_SET PROBLEM_: Render every line of the records below as a JSON list of strings, one string per line, with blank lines skipped and the pictures omitted.

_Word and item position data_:
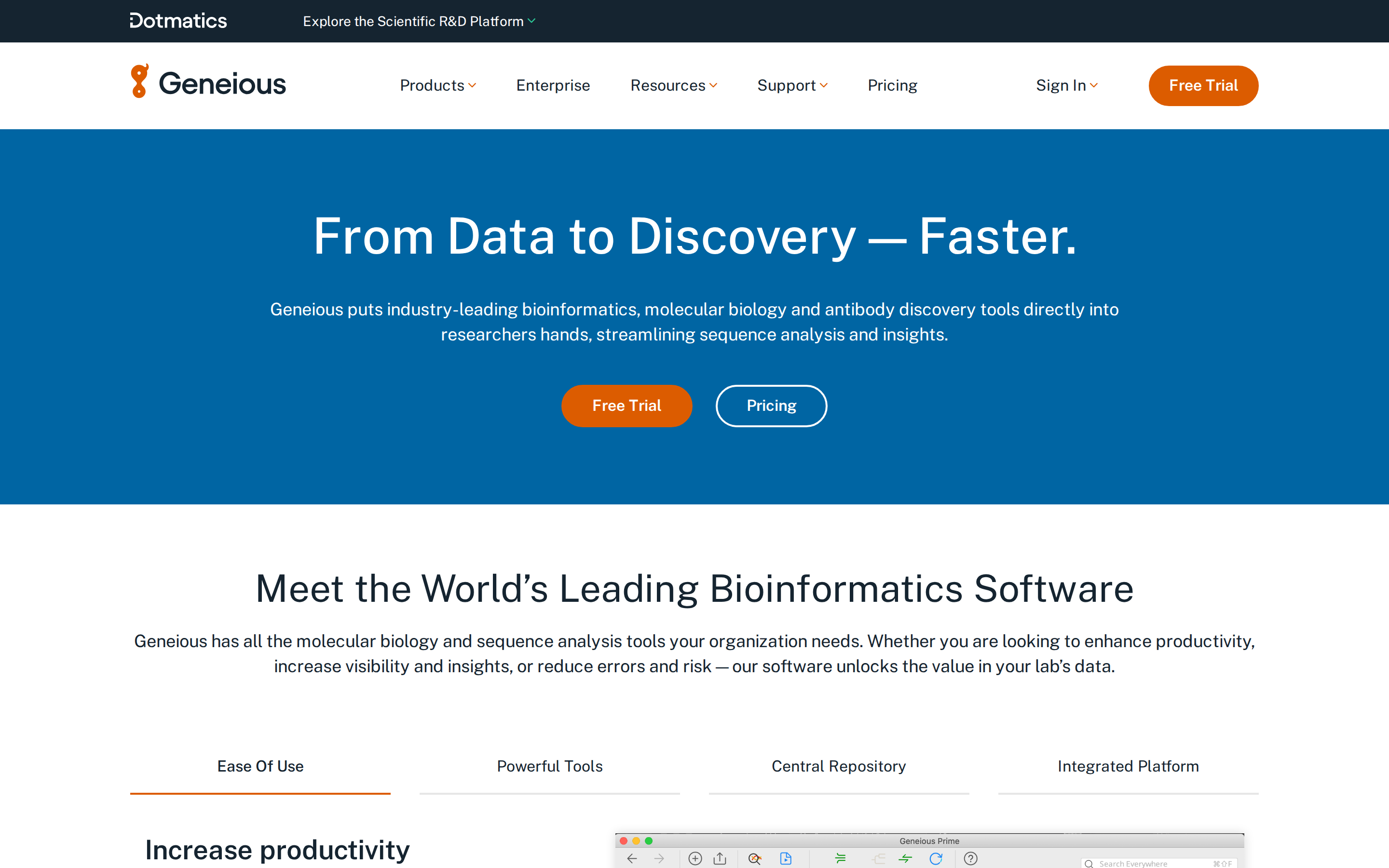Expand the Support menu
This screenshot has width=1389, height=868.
(x=792, y=85)
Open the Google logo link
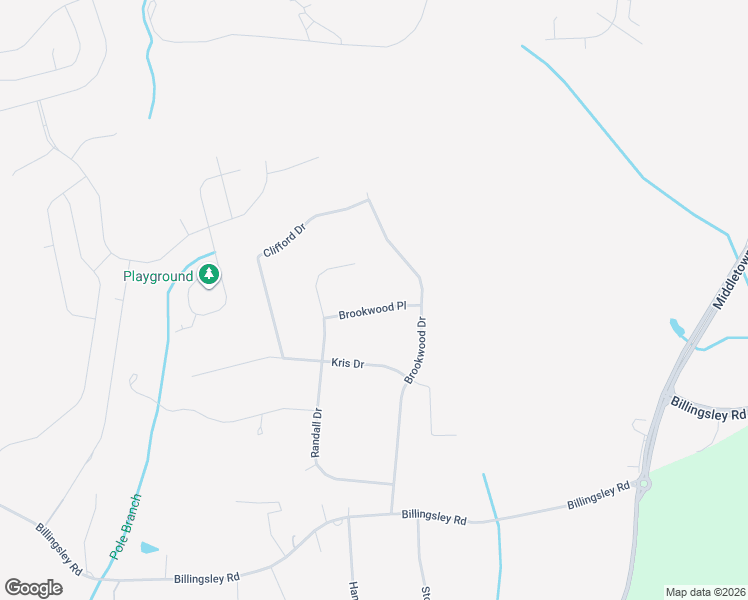 pos(33,588)
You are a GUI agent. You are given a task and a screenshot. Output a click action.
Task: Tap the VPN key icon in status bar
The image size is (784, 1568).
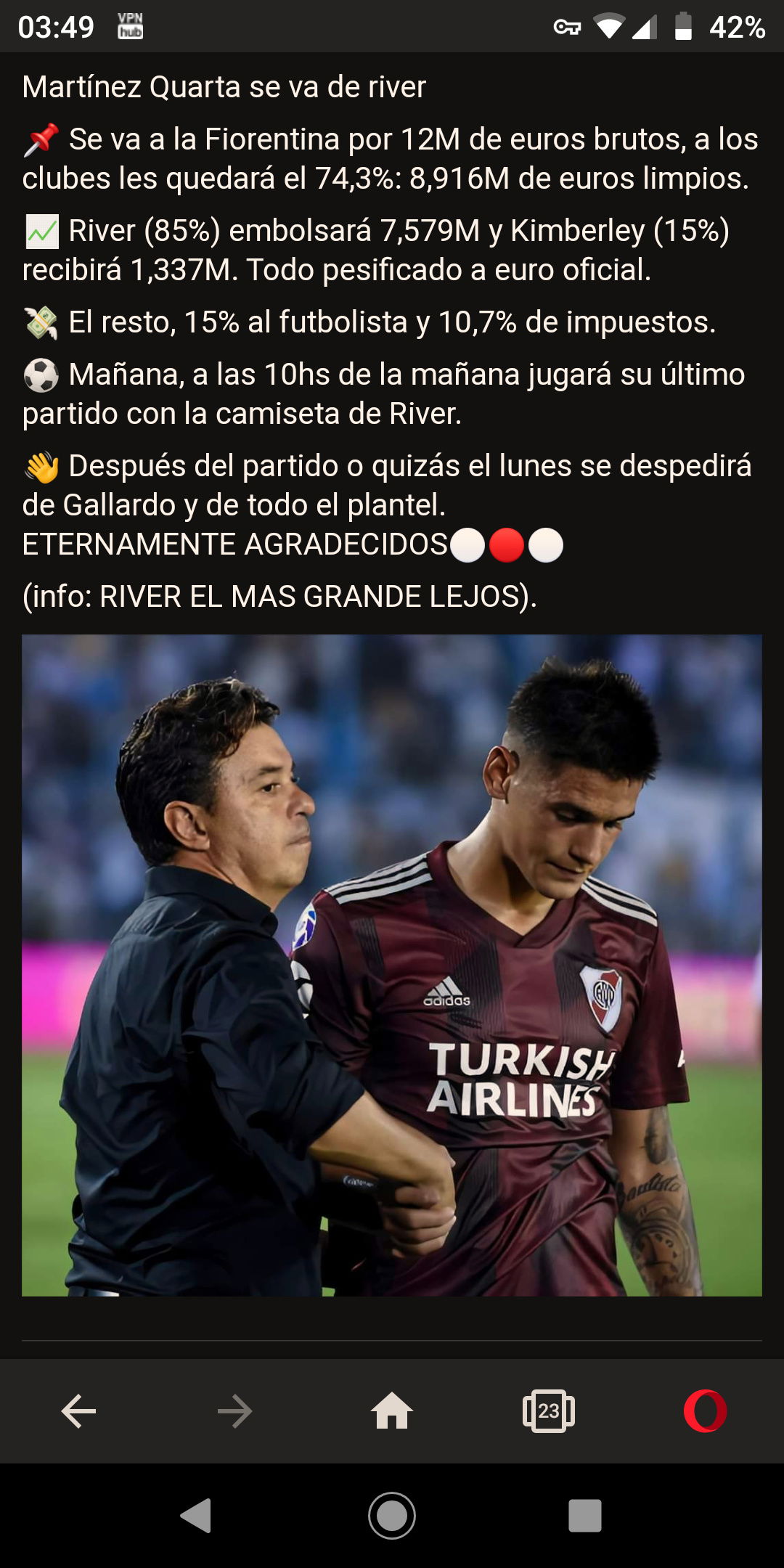tap(567, 28)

_TASK ANSWER_:
[
  "Expand the Support menu",
  "This screenshot has width=1389, height=868.",
  "(x=792, y=85)",
  "Open the Google logo link",
  " pos(33,588)",
  "You are a GUI agent. You are given a task and a screenshot. Output a click action.",
  "Task: Tap the VPN key icon in status bar",
  "The image size is (784, 1568).",
  "tap(567, 28)"
]